### Objective
Write out each of the records below word for word, leaving out the pictures.
┌────────
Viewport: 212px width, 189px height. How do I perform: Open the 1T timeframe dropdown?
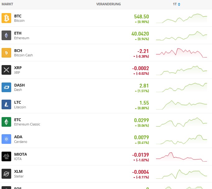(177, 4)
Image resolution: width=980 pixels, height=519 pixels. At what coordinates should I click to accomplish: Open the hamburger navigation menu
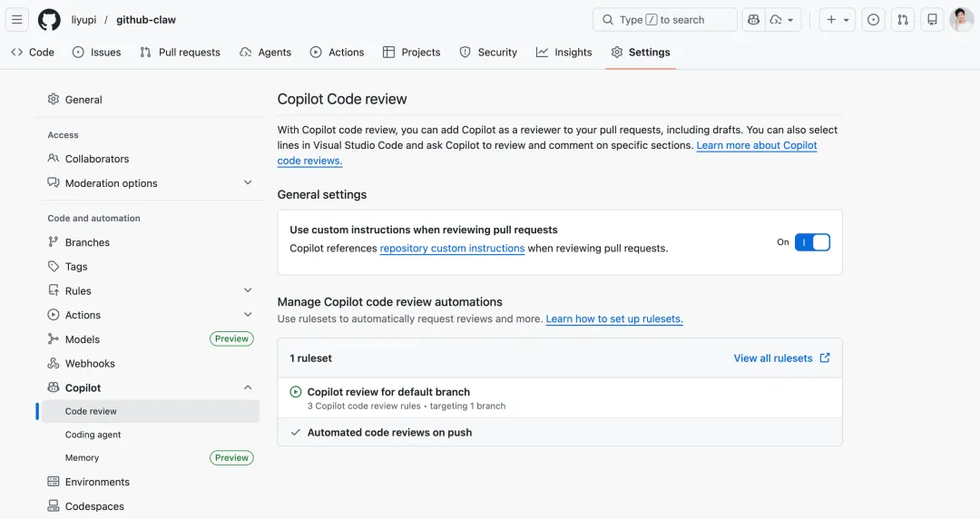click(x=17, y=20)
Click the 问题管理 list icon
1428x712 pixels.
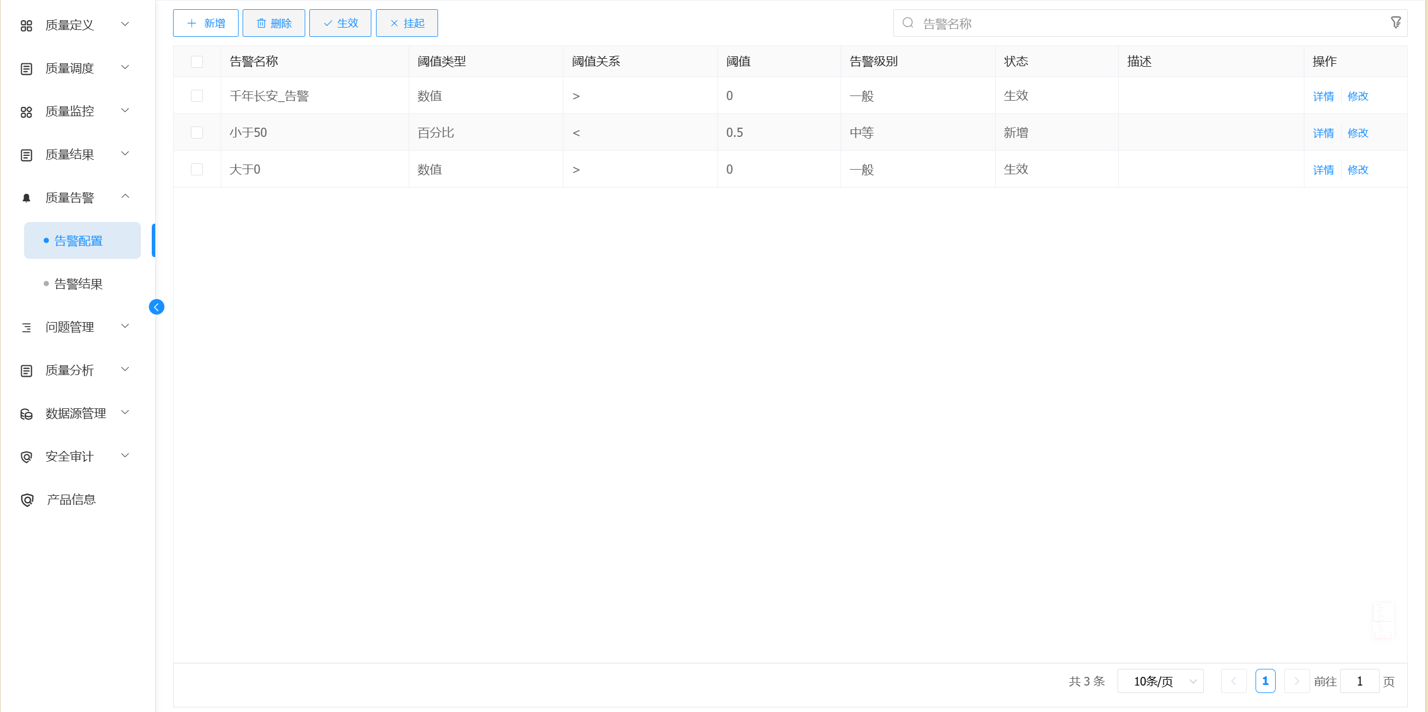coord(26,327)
└────────
### Exercise output
Viewport: 212px width, 189px height. How do I perform: Open the 1T timeframe dropdown?
(177, 4)
Image resolution: width=980 pixels, height=519 pixels. At what coordinates should I click to accomplish: Open the hamburger navigation menu
click(x=17, y=20)
Click the 问题管理 list icon
1428x712 pixels.
coord(26,327)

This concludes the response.